Video-MME: The First-Ever Comprehensive Evaluation Benchmark of Multi-modal LLMs in Video Analysis
The presented paper introduces Video-MME, a novel evaluation benchmark aimed at comprehensively assessing the performance of Multi-Modal LLMs (MLLMs) in video analysis. The need for this benchmark arises from the insufficient exploration and assessment of MLLM capabilities in processing sequential visual data, a gap that has restricted the understanding of these models' true potential across dynamic, real-world scenarios.
Key Features of Video-MME
Video-MME is distinguished from existing benchmarks through several critical features:
- Diversity in Video Types: The benchmark encompasses six primary visual domains and 30 subfields, covering areas such as Knowledge, Film & Television, Sports Competitions, Artistic Performances, Life Recordings, and Multilingual videos. This ensures broad scenario generalizability.
- Duration in Temporal Dimension: Videos range from 11 seconds to 1 hour, capturing short-, medium-, and long-term dynamics. This robust temporal diversity facilitates the evaluation of MLLMs' ability to understand varying contextual dynamics.
- Breadth in Data Modalities: Video-MME integrates multiple data modalities beyond video frames, including subtitles and audios, which enhances the evaluation's coverage of MLLMs' all-round capabilities.
- Quality in Annotations: The dataset includes 900 manually selected videos with 2,700 question-answer (QA) pairs annotated by expert annotators. This rigorous manual labeling facilitates precise and reliable model assessments.
Experimental Results
The experiments conducted with Video-MME provide a comprehensive evaluation of various state-of-the-art MLLMs, including both commercial (e.g., GPT-4 series, Gemini 1.5 Pro) and open-source models (e.g., InternVL-Chat-V1.5, LLaVA-NeXT-Video).

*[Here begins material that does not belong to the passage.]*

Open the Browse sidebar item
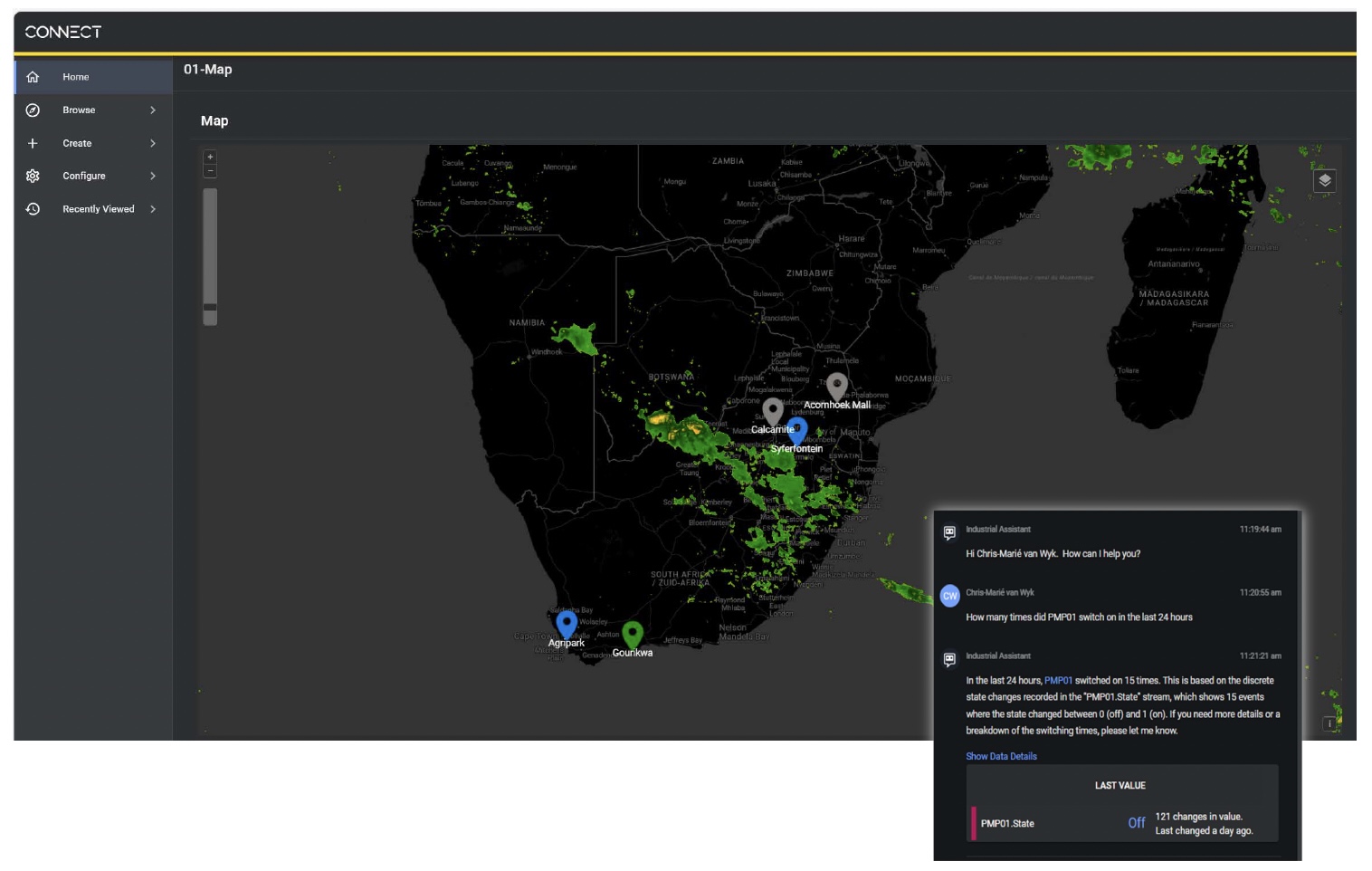This screenshot has height=871, width=1372. 79,110
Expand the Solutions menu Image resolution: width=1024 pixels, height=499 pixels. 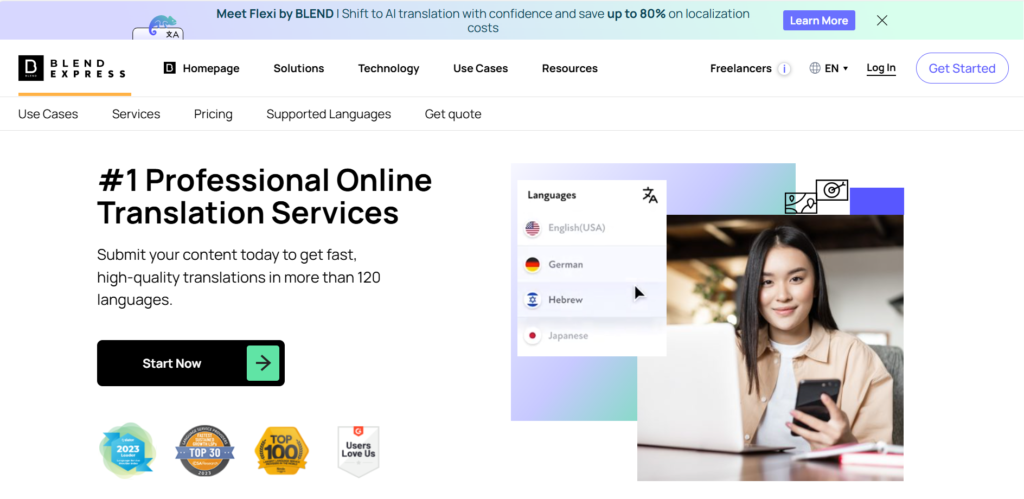point(298,68)
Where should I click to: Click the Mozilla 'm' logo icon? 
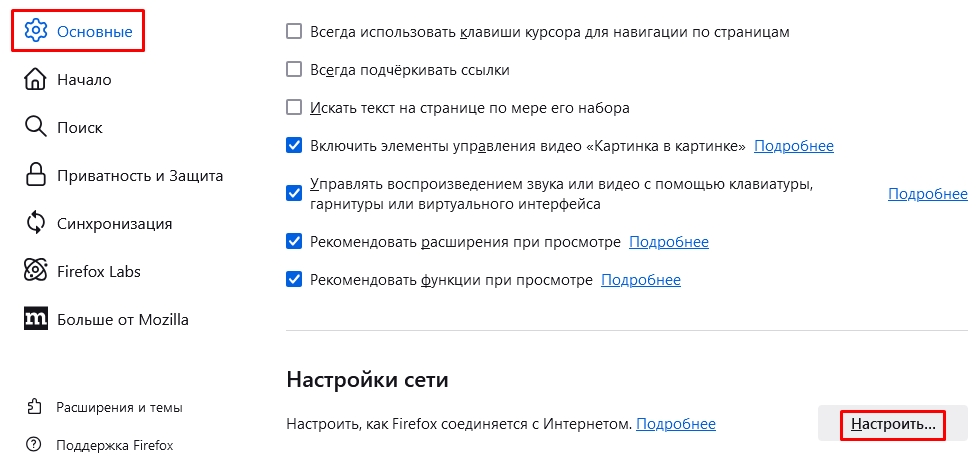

Performance of Commercial Models
- Gemini 1.5 Pro demonstrated superior performance, achieving an average accuracy of 75.7%, significantly outperforming the best open-source model (LLaVA-NeXT-Video) which achieved 52.5%.
- The addition of subtitles and audio, as evaluated with Gemini 1.5 Pro, showed substantial improvements in model accuracy (up to +13.3% in some subcategories), particularly in processing longer videos and tasks requiring substantial domain knowledge.
Performance of Open-Source Models
- Among the open-source models, LLaVA-NeXT-Video showed the best performance with an overall accuracy of 52.5%, indicating a considerable gap between commercial and open-source models.
- For image-based models like Qwen-VL-Max and InternVL-Chat-V1.5, accuracies were comparable to video-specific models, highlighting the importance of robust image understanding as a foundation for video analysis.
Implications and Future Directions
The results using Video-MME reveal several critical insights into the current state of MLLMs and their future development:
- Temporal Dynamics and Long Context Modeling: Both commercial and open-source models show a decline in performance as video length increases, indicating challenges in long context understanding. Future research should focus on architectural innovations, such as temporal Q-Formers and context extension techniques to better handle long-range dependencies in video data.
- Subtitles and Auditory Information: The incorporation of subtitles and audio tracks significantly enhances video understanding, underscoring the importance of multi-modal data. Developing models that can seamlessly integrate these additional modalities will be crucial for improving comprehension in complex, real-world scenarios.
- Diverse and High-Quality Datasets: Building high-quality, diverse datasets with complex temporal reasoning tasks is essential. This will require novel approaches to data collection and annotation, potentially including human-in-the-loop frameworks and automatic data synthesis methods to address the long-tailed nature of multi-modal video data.
Conclusion
Video-MME represents a significant step forward in the evaluation of MLLMs for video analysis, providing a robust benchmark that addresses the limitations of existing benchmarks through its comprehensive scope. By revealing critical areas for improvement and highlighting the importance of multi-modal data integration, Video-MME sets the stage for future advancements in the development and evaluation of MLLMs. This benchmark is expected to inspire future research aimed at achieving more capable and robust multi-modal models, furthering the progress towards more sophisticated and nuanced video understanding capabilities.